For Chloe there was a mix of mystery, trust and gratitude wrapped up in her response.

I have started to read Paul Miller’s A Praying Life. I want to go on this journey with you through this blog. And I would love to hear your thoughts. You can go to the Contact Page on this Website to let us know how you are processing the book along with me.

Chapter One is entitled “What Good Does It Do?”

Paul Miller calls American culture, “The hardest place in the world to learn how to pray.” Often we feel like we have the money (or credit cards), talent, or technology to get us through anything we need. In essence, it is difficult to feel a real crisis of need that we feel powerless and resourceless to change, so we begin to wonder if prayer really is necessary or just something I “should” do.

I believe the busyness and the pace of life in our culture is one of the things that feeds our idea that prayer isn’t really that necessary. When was the last time our routines allowed us to be silent and still? When do we have time to sit in a prayer request to God and let Him work in His timing? It is faster and easier to throw some money or some extra work at something than to wait on prayer. Google an answer. Buy something to patch the hole and get it in 2 days (at the latest). Even our still moments are filled with music or multitasking.

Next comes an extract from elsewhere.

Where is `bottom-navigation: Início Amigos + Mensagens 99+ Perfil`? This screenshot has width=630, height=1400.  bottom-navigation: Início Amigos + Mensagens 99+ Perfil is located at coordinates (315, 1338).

My 7 year old hates pain. She will blow through box after box of Band Aids to cover over every trace of a boo boo she has gotten in the past 10 days. Even these resources are not her own. When mom and dad run out of bandaids, she can’t go buy more. She doesn’t know or have access to the host of sprays, pills, and patches that help with pain from the store. Other than a Leapster kids game watch, she owns no technology. She had nowhere to go with her painful tooth except prayer.

The reality that I am learning from Miller’s book is that neither do I. There may be little things that I can throw talent, treasure and technology at, but not the things that really matter. Not for the things that keep me up at night.

How will my kids turn out? Will they succeed and will they walk with Jesus for a lifetime?

Will Elevate Hope Centennial accomplish what we set out to do in our community? Will we connect people to the hope of Jesus? Are people growing in faith? Will we be able to open our doors again for worship?

Why can’t I seem to change in areas that I want to change?

For all of these there is a book, a system, or a seminar that promises to give me the results I want. But I don’t just want results. I want a relationship. And that is what Chloe understood. That prayer is a conversation with a personal being. A real relationship. She was ok with the mystery that threatens to wreck my faith sometimes. “If I didn’t pray this, would it have happened anyway?” “What if God doesn’t answer, maybe that means He doesn’t exist.” “Why pray about this when I can solve it myself?”

Jesus asks us to be like little children in Matthew 18:3. A 7 year old will pray like a child because she is a child. She will have faith that her Father has the resources to help. She will have faith that He is good and that the answer to her prayer is possible. She doesn’t know that God created the propionic acid that ibuprofen comes from, so even when Advil provides relief, that relief is from God. She doesn’t say the right words or even have a written out theology of prayer. For her, it is a relationship that she has with a God who hears her. And if He hears her, she is confident that He will provide what she asks. (1 John 5:14 ). When her tooth still hurt, she prayed again. And again. She didn’t feel selfish for asking, or try to pray a formula that praises God first, then thanks Him, then finally asks for what she wants. She just gushed out her need before God in the helpless state of a child who had no other resources.

I am not sure what I am learning in all of that. But I know that I want the faith that my 7 year old has. I want to pray like she does. I want to slow down and wait for God’s answer, and pray every night until He gives me something. I want to realize that my own resources can’t help me. And when I get there, I think I will be a lot closer to God’s heart in prayer than I am right now.